If restaurants, bars and cafes come roaring back after months of being shuttered worldwide, LG Electronics could be one of the big winners.
The South Korean global electronics company headquartered in Seoul has partnered with online food delivery platform operator Woowa Brothers and the Korea Institute for Robot Industry Advancement (KIRIA), an incubator for robot startups, to develop robot waiters, LG announced Friday (June 12).
“LG, which has shown a strong interest in the robot business, will develop both hardware and software for the serving robots,” LG told the Korea Times in a statement. “Woowa Brothers will also join the development process, providing the technological knowhow they have built by operating the rental robot business.”
Under the agreement, LG, which had global sales of $53 billion last year, and Woowa will create the specialized serving robots and lease them through Woowa Brothers’ robot rental business.
Today, the company has 85 robots operating in 68 restaurants across the country, the report said.
Woowa operates Baedal Minjok, also known as Baemin, an online food delivery platform and handles more than 30 million orders monthly.
LG, Woowa and KIRIA say the partnership will advance the nation’s robot business, which has been an increasingly promising sector as the world reboots following the coronavirus pandemic.
KIRIA has said while Korea lags China, Japan, the U.S. and Europe in terms of software and hardware, the country’s robot industry has a rosy outlook. To become a strong player, the country needs more than 30,000 robots in the next decade.
The International Federation of Robotics has predicted an annual growth rate of 17 percent for manufacturing robots worldwide and for service robots to reach a combined market size of $45.7 billion by year’s end.
LG, which is best known for manufacturing a wide range of products from TVs, washing machines, refrigerators, air conditioners, mobile devices, digitals and auto parts, has been developing robots. They are used for a variety of purposes including assisting passengers at, cleaning and lawn mowing.
“By developing locally specialized robots and increasing utilization of the serving robots, we will be able to improve our competitiveness,” Roh Jin-seo, head of LG’s robot business, told the newspaper.

## Supplied entries
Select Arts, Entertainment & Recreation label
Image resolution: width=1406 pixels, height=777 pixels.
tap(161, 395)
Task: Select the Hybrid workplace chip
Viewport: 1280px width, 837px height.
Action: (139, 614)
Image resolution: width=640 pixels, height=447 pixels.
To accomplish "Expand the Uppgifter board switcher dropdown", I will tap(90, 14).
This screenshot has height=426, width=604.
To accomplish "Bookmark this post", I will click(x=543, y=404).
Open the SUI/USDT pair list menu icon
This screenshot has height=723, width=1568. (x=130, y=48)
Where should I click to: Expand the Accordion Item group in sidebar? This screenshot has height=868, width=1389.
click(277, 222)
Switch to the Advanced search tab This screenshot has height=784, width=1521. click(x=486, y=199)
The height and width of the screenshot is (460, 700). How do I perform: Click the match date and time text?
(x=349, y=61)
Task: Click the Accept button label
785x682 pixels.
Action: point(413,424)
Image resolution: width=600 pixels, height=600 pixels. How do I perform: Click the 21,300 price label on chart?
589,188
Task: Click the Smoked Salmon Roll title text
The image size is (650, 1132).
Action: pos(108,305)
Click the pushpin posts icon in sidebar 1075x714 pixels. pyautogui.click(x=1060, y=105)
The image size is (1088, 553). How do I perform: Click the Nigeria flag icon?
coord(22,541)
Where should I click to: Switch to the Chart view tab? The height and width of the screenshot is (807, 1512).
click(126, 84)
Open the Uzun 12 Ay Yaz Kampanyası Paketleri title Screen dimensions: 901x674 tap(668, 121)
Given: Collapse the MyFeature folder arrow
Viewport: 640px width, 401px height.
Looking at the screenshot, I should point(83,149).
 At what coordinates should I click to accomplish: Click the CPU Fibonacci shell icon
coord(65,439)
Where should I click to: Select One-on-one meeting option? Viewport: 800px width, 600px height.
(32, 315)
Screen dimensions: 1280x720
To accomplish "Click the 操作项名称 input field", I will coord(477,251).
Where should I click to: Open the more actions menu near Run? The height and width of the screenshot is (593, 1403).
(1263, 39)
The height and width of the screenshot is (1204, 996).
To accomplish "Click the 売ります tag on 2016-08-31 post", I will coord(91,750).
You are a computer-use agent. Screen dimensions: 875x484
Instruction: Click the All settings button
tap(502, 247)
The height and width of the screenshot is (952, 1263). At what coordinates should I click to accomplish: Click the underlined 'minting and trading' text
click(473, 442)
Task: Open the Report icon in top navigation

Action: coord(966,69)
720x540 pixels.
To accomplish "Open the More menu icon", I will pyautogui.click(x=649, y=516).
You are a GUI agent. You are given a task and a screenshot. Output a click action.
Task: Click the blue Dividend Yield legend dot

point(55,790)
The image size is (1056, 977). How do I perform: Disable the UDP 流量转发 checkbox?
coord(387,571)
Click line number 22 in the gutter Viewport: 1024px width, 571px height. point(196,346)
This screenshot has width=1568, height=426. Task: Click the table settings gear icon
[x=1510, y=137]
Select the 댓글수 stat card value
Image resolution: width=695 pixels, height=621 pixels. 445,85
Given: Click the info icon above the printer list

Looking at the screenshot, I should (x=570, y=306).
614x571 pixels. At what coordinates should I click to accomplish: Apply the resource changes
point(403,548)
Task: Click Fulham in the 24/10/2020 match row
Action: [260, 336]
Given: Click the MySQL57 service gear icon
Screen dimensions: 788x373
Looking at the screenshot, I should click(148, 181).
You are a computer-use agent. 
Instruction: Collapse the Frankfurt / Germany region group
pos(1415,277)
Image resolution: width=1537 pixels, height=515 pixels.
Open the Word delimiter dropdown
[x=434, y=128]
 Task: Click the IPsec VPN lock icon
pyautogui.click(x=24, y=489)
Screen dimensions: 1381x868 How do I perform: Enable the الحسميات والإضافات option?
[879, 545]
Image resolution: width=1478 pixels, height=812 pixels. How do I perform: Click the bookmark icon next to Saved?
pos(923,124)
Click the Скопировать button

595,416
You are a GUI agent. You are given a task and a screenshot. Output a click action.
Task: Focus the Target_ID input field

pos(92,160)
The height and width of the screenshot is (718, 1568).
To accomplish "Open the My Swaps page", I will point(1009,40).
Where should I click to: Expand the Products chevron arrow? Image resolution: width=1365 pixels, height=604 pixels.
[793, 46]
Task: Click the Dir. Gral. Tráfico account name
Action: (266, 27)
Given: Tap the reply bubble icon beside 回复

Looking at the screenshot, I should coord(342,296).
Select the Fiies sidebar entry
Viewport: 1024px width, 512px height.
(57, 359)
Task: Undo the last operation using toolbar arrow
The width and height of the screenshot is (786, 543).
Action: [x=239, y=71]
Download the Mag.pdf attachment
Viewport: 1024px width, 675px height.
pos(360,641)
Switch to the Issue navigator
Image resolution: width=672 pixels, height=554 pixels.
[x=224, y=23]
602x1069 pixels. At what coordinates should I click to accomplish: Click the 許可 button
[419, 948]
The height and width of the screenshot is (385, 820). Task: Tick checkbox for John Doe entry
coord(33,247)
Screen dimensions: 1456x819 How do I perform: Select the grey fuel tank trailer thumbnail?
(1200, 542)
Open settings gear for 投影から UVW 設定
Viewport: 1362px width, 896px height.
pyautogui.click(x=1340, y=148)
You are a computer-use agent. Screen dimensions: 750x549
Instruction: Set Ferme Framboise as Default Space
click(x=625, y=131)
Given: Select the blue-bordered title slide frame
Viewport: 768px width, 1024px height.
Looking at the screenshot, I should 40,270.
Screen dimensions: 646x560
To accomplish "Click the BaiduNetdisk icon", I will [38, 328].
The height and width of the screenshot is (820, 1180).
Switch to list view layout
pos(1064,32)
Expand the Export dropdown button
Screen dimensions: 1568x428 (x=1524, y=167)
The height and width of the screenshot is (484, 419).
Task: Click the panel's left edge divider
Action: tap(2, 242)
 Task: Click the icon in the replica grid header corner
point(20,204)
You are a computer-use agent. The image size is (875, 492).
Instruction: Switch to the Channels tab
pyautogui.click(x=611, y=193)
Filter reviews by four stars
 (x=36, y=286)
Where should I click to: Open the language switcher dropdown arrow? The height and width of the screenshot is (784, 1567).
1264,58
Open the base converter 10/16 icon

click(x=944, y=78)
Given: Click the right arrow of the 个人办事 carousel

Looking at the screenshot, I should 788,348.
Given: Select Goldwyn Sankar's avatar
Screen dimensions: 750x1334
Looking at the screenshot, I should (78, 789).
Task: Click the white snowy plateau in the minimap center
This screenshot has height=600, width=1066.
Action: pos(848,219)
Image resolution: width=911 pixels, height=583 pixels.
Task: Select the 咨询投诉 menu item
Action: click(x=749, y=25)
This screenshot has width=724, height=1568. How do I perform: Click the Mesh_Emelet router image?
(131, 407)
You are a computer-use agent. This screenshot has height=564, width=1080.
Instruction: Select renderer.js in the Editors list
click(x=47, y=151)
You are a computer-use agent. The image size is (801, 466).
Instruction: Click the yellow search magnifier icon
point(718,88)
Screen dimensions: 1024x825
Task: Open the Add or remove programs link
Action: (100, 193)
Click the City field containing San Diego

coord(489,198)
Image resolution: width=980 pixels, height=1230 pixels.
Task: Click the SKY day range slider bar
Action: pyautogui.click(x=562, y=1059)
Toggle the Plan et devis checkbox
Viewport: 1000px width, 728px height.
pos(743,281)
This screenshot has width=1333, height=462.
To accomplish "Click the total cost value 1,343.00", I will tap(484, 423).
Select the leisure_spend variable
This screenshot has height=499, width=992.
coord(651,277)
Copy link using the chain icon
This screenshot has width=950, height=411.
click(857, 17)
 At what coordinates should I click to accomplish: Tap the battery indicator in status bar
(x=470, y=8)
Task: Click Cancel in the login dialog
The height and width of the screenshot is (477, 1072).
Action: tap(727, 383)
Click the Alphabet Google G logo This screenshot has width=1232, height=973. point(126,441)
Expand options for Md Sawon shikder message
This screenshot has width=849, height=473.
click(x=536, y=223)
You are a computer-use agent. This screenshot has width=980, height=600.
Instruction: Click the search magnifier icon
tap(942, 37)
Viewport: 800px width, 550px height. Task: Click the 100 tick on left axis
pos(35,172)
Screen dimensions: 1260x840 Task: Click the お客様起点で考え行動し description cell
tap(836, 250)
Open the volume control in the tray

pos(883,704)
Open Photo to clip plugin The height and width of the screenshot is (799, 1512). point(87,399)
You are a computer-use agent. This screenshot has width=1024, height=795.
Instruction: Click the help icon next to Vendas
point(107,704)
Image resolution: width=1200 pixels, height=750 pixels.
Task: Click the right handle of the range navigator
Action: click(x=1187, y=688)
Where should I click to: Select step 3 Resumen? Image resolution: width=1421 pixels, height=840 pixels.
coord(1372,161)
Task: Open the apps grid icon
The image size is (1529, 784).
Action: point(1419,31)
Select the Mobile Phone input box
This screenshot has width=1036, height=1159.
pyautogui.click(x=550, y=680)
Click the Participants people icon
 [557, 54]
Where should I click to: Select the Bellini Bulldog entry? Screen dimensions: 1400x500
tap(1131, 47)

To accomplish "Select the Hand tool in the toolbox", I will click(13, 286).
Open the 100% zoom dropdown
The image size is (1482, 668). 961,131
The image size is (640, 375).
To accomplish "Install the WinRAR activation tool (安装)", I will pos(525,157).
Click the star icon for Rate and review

## Exercise aim
Rewrite the part of the article on LG's robot waiters starting at "Today, the company" and ending at "by year’s end.", putting "bright" in place of "rosy". The material plays no part in what follows.

## Output of the exercise
Today, the company has 85 robots operating in 68 restaurants across the country, the report said.
Woowa operates Baedal Minjok, also known as Baemin, an online food delivery platform and handles more than 30 million orders monthly.
LG, Woowa and KIRIA say the partnership will advance the nation’s robot business, which has been an increasingly promising sector as the world reboots following the coronavirus pandemic.
KIRIA has said while Korea lags China, Japan, the U.S. and Europe in terms of software and hardware, the country’s robot industry has a bright outlook. To become a strong player, the country needs more than 30,000 robots in the next decade.
The International Federation of Robotics has predicted an annual growth rate of 17 percent for manufacturing robots worldwide and for service robots to reach a combined market size of $45.7 billion by year’s end.